= Specker sequence =

Sequence of rational numbers

A Specker sequence. The n^{th} digit of x_{k} is 4 if n ≤ k and the nth Turing machine in a computable Gödel numbering halts on input n after k steps; otherwise it is 3.

In computability theory, a Specker sequence is a computable, monotonically increasing, bounded sequence of rational numbers whose supremum is not a computable real number. The first example of such a sequence was constructed by Ernst Specker.

The existence of Specker sequences has consequences for computable analysis. The fact that such sequences exist means that the collection of all computable real numbers does not satisfy the least upper bound principle of real analysis, even when considering only computable sequences.
A common way to resolve this difficulty is to consider only sequences that are accompanied by a modulus of convergence; no Specker sequence has a computable modulus of convergence.
More generally, a Specker sequence is called a recursive counterexample to the least upper bound principle, i.e. a construction that shows that this theorem is false when restricted to computable reals.

The least upper bound principle has also been analyzed in the program of reverse mathematics, where the exact strength of this principle has been determined. In the terminology of that program, the least upper bound principle is equivalent to ACA_{0} over RCA_{0}. In fact, the proof of the forward implication, i.e. that the least upper bound principle implies ACA_{0}, is readily obtained from the textbook proof (see Simpson, 1999) of the non-computability of the supremum in the least upper bound principle.

== Construction 1 ==

One way to construct a Specker sequence is as follows: let A be any recursively enumerable set of natural numbers that is not decidable, and let (a_{i}) be a computable enumeration of A without repetition. Define a sequence (q_{n}) of rational numbers with the rule
$q_n = \sum_{i = 0}^n 2^{-a_i - 1}.$
It is clear that each q_{n} is nonnegative and rational, and that the sequence q_{n} is strictly increasing. Moreover, because a_{i} has no repetition, it is possible to estimate each q_{n} against the series
$\sum_{i = 0}^\infty 2^{-i-1} = 1.$
Thus the sequence (q_{n}) is bounded above by 1. Classically, this means that q_{n} has a supremum x.

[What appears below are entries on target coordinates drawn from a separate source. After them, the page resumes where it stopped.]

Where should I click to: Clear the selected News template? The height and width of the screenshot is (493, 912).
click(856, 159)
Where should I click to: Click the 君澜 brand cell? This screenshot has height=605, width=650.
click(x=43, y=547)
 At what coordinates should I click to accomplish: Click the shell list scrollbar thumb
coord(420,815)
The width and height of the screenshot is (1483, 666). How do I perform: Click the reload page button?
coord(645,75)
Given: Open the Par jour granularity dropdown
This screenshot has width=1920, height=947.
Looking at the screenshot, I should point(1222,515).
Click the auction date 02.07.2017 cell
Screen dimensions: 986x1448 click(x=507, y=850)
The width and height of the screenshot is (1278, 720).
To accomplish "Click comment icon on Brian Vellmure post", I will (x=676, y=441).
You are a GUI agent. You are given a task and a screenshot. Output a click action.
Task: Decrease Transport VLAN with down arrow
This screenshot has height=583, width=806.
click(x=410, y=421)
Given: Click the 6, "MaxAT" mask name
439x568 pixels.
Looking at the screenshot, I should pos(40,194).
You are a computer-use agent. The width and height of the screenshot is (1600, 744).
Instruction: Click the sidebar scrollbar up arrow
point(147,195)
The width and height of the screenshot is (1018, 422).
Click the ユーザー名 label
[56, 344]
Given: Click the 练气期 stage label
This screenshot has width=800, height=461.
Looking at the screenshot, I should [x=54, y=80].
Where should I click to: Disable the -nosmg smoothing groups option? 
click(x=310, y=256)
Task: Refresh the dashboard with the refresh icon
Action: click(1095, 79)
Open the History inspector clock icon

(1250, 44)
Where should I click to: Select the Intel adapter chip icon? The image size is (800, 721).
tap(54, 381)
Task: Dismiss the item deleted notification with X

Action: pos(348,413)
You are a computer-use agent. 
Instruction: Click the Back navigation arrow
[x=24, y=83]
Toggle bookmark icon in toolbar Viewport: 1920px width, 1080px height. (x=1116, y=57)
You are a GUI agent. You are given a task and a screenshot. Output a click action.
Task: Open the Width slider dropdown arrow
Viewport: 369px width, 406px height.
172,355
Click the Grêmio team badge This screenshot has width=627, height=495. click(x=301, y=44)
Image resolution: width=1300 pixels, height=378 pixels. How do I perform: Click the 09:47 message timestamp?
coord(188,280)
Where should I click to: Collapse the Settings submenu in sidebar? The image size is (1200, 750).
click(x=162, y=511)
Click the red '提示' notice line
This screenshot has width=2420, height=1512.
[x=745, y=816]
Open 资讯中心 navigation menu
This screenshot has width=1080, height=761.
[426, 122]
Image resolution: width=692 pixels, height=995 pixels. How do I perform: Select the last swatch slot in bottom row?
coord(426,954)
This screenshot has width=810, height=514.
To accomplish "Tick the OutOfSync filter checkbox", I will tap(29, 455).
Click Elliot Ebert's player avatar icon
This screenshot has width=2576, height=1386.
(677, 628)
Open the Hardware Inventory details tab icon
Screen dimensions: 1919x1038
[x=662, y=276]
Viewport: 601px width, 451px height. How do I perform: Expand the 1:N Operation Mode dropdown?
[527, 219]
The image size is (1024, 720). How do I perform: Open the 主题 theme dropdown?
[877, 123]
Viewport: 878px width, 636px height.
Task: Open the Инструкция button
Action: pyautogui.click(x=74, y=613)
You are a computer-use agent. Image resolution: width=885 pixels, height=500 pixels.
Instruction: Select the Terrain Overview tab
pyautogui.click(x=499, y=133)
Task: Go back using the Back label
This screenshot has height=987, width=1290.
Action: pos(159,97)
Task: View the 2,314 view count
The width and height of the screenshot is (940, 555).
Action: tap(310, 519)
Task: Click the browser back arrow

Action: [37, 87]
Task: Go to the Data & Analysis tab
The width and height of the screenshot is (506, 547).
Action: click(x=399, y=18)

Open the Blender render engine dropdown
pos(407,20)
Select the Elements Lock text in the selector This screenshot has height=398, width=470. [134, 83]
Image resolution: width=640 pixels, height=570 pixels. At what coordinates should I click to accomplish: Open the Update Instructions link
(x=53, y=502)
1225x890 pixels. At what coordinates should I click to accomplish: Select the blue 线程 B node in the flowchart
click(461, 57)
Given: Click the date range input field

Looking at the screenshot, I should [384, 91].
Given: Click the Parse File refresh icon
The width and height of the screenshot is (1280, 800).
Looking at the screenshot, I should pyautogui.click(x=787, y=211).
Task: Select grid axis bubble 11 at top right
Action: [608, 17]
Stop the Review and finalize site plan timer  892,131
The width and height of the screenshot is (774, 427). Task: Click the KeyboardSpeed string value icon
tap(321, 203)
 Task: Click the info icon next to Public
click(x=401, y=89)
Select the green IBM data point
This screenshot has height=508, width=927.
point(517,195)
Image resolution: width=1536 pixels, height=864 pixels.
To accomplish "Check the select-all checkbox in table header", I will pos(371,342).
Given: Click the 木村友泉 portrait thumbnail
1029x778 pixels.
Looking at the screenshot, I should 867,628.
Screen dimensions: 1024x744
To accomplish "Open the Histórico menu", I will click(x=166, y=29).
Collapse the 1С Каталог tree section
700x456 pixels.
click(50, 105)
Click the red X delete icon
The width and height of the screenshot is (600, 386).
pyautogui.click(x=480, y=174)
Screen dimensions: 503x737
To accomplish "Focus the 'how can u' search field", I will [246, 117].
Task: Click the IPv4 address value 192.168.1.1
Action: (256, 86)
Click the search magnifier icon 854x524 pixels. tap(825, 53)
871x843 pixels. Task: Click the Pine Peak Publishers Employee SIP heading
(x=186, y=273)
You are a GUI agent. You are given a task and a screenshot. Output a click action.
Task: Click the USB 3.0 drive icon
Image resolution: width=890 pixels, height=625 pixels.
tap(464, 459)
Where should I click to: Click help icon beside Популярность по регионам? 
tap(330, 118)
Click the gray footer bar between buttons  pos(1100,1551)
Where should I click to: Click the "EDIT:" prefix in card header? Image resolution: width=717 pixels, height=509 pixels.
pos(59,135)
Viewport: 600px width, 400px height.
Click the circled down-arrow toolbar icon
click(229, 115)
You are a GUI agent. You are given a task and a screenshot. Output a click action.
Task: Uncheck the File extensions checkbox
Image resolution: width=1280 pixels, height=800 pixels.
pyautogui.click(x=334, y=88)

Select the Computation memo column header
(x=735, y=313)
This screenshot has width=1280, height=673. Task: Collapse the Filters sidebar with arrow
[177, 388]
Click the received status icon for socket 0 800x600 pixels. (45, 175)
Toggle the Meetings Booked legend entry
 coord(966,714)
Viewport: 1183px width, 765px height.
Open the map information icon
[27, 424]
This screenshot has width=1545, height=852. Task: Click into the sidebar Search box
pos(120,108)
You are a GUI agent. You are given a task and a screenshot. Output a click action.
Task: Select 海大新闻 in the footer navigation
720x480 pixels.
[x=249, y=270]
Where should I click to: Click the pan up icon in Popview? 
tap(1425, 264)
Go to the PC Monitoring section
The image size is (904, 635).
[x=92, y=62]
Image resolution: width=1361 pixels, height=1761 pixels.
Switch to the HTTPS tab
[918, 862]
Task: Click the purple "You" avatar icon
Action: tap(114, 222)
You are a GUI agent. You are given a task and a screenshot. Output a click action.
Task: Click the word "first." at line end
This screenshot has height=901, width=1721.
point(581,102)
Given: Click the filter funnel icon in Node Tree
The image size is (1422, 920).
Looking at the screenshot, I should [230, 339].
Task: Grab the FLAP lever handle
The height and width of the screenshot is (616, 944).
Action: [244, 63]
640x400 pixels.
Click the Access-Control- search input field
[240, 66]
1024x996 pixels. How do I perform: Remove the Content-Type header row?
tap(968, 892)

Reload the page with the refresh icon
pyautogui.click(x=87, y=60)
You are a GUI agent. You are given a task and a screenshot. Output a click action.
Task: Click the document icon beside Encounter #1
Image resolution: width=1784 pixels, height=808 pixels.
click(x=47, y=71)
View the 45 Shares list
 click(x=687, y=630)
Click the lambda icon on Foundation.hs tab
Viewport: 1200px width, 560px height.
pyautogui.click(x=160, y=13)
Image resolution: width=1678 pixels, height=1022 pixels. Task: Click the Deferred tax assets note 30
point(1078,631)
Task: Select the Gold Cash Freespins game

It can be shown that $x$ is not a computable real number. Suppose, to the contrary, that $x$ were computable. Then the sequence $(q_i)$ would have a computable modulus of convergence: there would be a computable function $r(n)$ such that

 $|q_j-q_i|<\frac{1}{n}$

for all $i,j>r(n)$. Such a function can be obtained by approximating $x$ and comparing it with successive terms of $(q_i)$. Since each new term in the enumeration changes a single digit in the binary expansion, a sufficiently accurate approximation to $x$ determines a stage after which the relevant initial segment can no longer change.

If such a function $r$ were computable, it would provide a decision procedure for $A$. Given $k$, compute $r(2^{k+1})$. If $k$ were later enumerated into $A$, the corresponding term would increase the sequence by $2^{-k-1}$. This cannot occur after all terms with indices greater than $r(2^{k+1})$ are within $2^{-k-1}$ of one another. Therefore, if $k$ belongs to $A$, it must appear among the first $r(2^{k+1})$ terms of the enumeration. These finitely many terms can be checked effectively, yielding a decision procedure for $A$. This contradicts the assumption that $A$ is not decidable, so $x$ is not computable.

==Construction 2==
Another construction of a Specker sequence (x_{m}) can be given using an enumeration of Turing machines. Let {n}(n) denote the action of the n-th Turing machine on the number n. Then let the n-th decimal digit of x_{m} be 4 if m > n and the computation {n}(n) halts within m − n steps. If the computation has not finished after m − n steps (or if m < n), the digit is 3. (See the figure above.)

- Each x_{m} is a rational number, since it has a periodic decimal expansion: after the first m decimal places, all digits are 3.
- The sequence is computable, since to produce x_{m+1} after having calculated x_{m}, one only has to simulate m + 1 Turing machines running for one step each.
- The sequence is increasing, because when passing from x_{m} to x_{m+1}, digits can only change from 3 to 4.
- The sequence is bounded, because it never exceeds 0.4444444... = 4/9.

The limit of this sequence is not a computable real number, since its decimal expansion contains a 4 in its n-th decimal place if the computation {n}(n) halts, and a 3 otherwise. Determining the digits of the limit would therefore solve the Halting problem, which is impossible.